Training based on psychological approaches, including the SSC model, with different sexual dimensions, significantly impacts people. One of the essential dimensions of sexual self-confidence is body perception; greater body perception has many benefits, including increasing body satisfaction [16]. People with a more positive body perception felt more sexually attractive and showed better sexual behavior [25]. On the other hand, Talebi et al. [26] and Sabaghian et al. [27] showed that psychological training did not have an influential role in body satisfaction. They believed that the difference in the results of the studies was because of the type of training approach, content, and intervention implementation quality. According to the results of the present study, the SSC model positively influenced different sexual dimensions. Due to the interaction between these dimensions, the score in each dimension improved.

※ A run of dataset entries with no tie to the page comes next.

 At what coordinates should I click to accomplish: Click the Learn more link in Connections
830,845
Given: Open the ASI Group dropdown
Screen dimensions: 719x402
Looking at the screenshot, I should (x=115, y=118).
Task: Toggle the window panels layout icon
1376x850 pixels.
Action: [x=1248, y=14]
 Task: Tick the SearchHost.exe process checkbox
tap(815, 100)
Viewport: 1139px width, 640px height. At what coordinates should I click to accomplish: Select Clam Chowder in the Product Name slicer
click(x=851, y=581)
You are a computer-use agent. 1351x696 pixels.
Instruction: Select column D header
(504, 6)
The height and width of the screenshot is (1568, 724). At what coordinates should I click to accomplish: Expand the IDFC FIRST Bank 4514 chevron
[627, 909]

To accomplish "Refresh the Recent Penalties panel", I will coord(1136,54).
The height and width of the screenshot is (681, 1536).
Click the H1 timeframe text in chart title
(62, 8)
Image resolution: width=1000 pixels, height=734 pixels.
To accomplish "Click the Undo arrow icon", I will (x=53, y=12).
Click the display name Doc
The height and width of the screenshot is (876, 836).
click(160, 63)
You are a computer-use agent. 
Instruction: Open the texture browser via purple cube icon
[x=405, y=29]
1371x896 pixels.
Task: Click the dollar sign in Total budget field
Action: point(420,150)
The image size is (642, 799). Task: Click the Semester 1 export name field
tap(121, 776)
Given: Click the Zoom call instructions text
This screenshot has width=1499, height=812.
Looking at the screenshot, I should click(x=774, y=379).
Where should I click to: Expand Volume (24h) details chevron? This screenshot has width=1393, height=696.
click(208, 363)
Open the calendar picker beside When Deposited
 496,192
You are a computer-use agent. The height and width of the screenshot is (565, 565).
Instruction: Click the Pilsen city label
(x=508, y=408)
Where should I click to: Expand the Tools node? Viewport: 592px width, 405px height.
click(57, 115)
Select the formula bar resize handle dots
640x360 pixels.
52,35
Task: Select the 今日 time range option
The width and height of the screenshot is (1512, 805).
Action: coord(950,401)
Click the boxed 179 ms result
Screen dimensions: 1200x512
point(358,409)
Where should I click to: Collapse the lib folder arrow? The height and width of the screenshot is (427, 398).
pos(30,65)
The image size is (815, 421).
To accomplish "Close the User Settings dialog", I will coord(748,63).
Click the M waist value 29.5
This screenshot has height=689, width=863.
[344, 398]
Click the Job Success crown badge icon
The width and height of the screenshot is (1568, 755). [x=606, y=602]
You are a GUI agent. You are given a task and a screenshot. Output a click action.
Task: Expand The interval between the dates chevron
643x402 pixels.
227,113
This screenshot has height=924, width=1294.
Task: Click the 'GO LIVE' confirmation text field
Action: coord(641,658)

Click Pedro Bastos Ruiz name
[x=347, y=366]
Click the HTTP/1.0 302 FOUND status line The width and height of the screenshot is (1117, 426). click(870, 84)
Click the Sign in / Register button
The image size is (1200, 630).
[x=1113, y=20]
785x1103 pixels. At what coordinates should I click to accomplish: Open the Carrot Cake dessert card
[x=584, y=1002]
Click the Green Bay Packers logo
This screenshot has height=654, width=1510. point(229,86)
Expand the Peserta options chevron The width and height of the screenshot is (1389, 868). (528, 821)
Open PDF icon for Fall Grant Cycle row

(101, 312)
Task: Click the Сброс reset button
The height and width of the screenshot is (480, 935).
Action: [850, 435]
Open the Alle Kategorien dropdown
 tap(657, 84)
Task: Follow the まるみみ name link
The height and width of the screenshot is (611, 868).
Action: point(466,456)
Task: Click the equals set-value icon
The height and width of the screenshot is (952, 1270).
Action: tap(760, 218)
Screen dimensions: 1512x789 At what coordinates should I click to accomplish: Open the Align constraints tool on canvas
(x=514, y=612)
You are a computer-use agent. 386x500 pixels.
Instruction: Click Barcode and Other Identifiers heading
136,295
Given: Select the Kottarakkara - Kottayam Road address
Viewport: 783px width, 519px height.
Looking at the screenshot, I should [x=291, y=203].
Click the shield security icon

High sexual self-confidence and proper sexual function play a significant role in increasing marital satisfaction and consequently improve the quality of life. People with high sexual self-confidence can establish happy and successful relationships with their sexual partners. They can control their feelings and sexual relationships and reduce their fears; therefore, they have more desire to have sex and experience higher sexual satisfaction [28]. In contrast, low sexual self-confidence can disturb life satisfaction and self-view. If the damage to self-confidence is severe, it can cause severe sexual dysfunction [29]. Therefore, considering the physical and psychological changes in women’s bodies following childbirth, improving sexual self-confidence can increase marital and general life satisfaction.

Screening and diagnosing the problems of sexual self-concept, self-confidence, and sexual self-efficacy of people play an important role in improving interpersonal relationships and sexual communication. Pregnancy and the postpartum period affect the sexual self-concept, self-confidence, and sexual self-efficacy of women and change their sexual health and quality of life. Therefore, it is very important to identify and understand the causes of the disorder, as well as to understand the educational needs and empowerment of such women.

Therefore, according to the role of midwives in postpartum care, it is suggested that they evaluate the sexual self-concept, self-confidence, and sexual self-efficacy of mothers, and if necessary, plan the educational program based on the model of sexual self-concept, culture, and race of the relatives to provide them with the necessary knowledge, attitudes, and related skills to improve the mother’s self-confidence, sexual self-efficacy, and quality of life.

One of the limitations of the current research was the online training course, so people with better economic and social status took part in the study. On the other hand, being an online course could be the study’s strength. According to the participants’ point of view, they could talk about their experiences and problems freely without embarrassment, and issues such as sexual training could be expressed more easily. This study was conducted on middle-income Iranian women referred to the public health center of one province of Iran.

In this study, the effect of sexual orientation on self-concept, self-confidence, and sexual self-efficacy was not investigated because they are taboo in Iranian culture, and many people do not like to talk about them openly. In future studies, the effect of sexual orientation on sexual concepts, sexual confidence, and sexual efficacy should be investigated. The findings are less likely to generalize to women of higher socioeconomic status or other ethnicities.

Conclusion

Training based on the SSC model positively affected sexual self-efficacy and self-confidence in postpartum women, directly associated with improved sexual function and higher marital satisfaction. Therefore, the researchers recommend that healthcare-providing centers, including public healthcare centers, hospitals, and private healthcare centers, hold training courses based on this model to improve the sexual function of the women following childbirth and influence their sexual self-confidence and self-efficacy.